:: GOAL OF THE EXERCISE ::
Beginning with the line that holds "You are a computer-use" in the data below, give again every line through the one that holds "Instruction: Click the", exactly as written.

:: MATERIALS PROVIDED ::
<<<<

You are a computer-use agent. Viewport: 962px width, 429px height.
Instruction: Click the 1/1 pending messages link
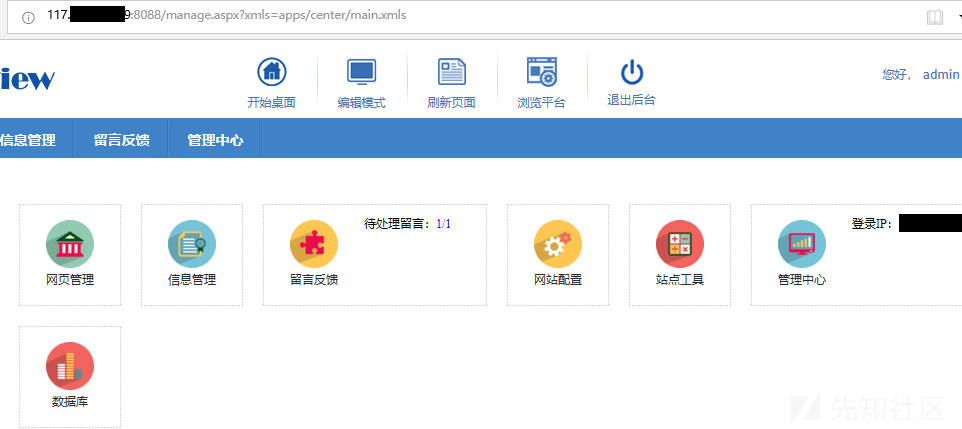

>>>>
<<<<

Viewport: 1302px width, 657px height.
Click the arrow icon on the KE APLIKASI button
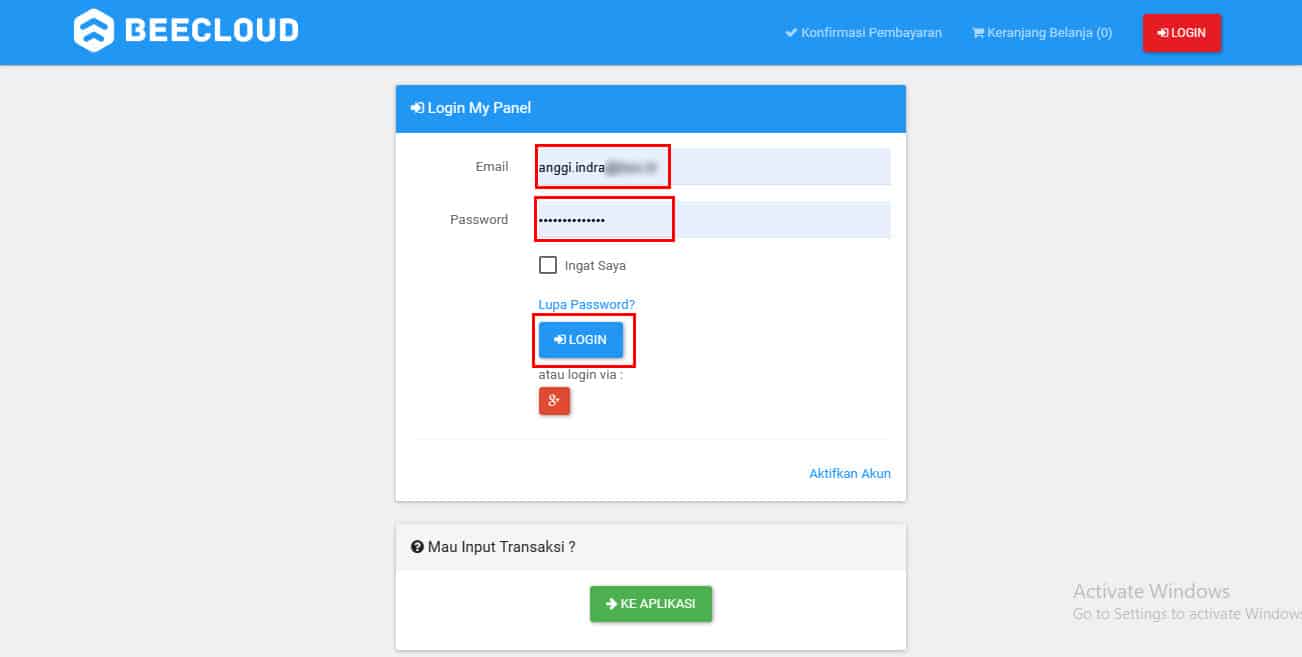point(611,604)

>>>>
<<<<

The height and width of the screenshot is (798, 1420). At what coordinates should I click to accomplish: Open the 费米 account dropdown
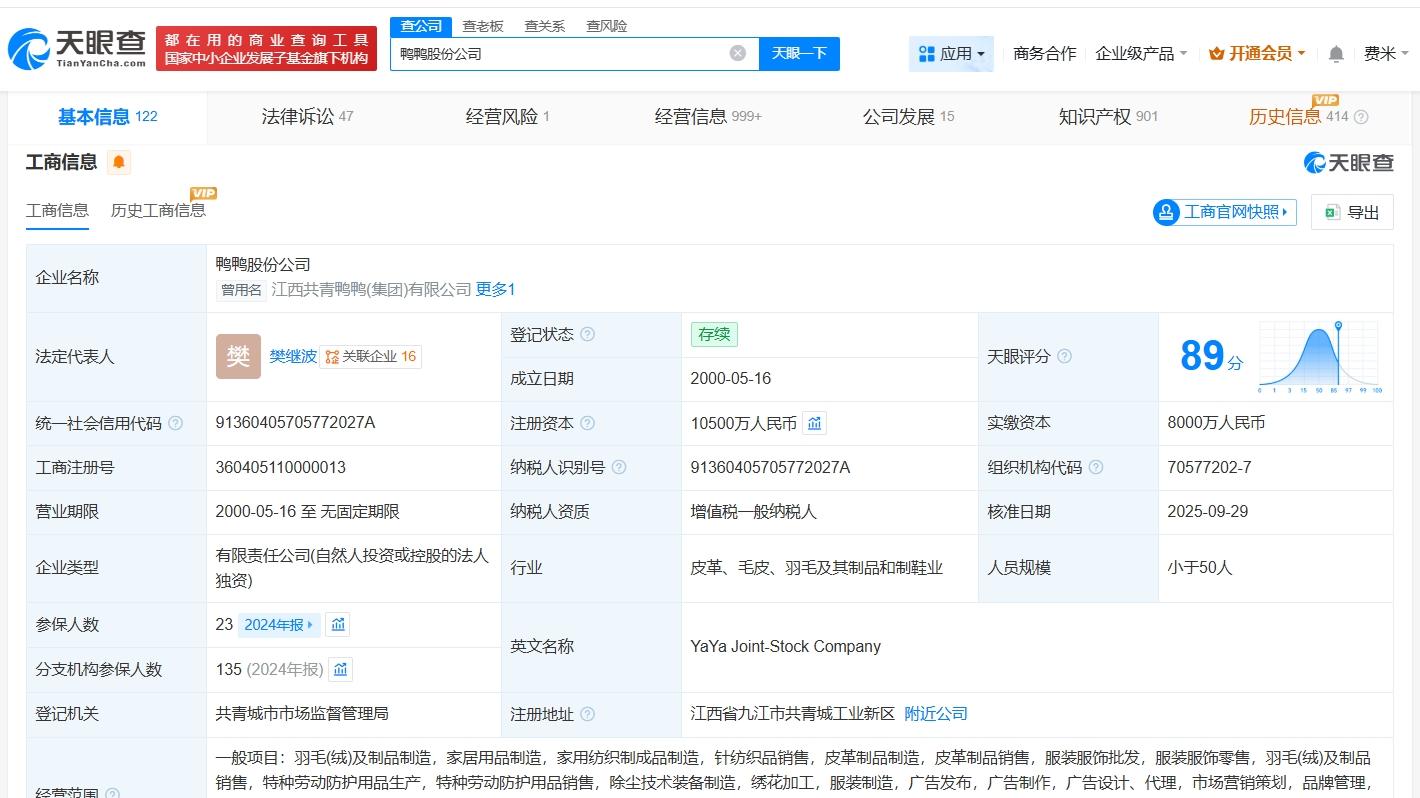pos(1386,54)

>>>>

:: SOLUTION FOR THIS EXERCISE ::
You are a computer-use agent. Viewport: 962px width, 429px height.
Instruction: Click the 1/1 pending messages link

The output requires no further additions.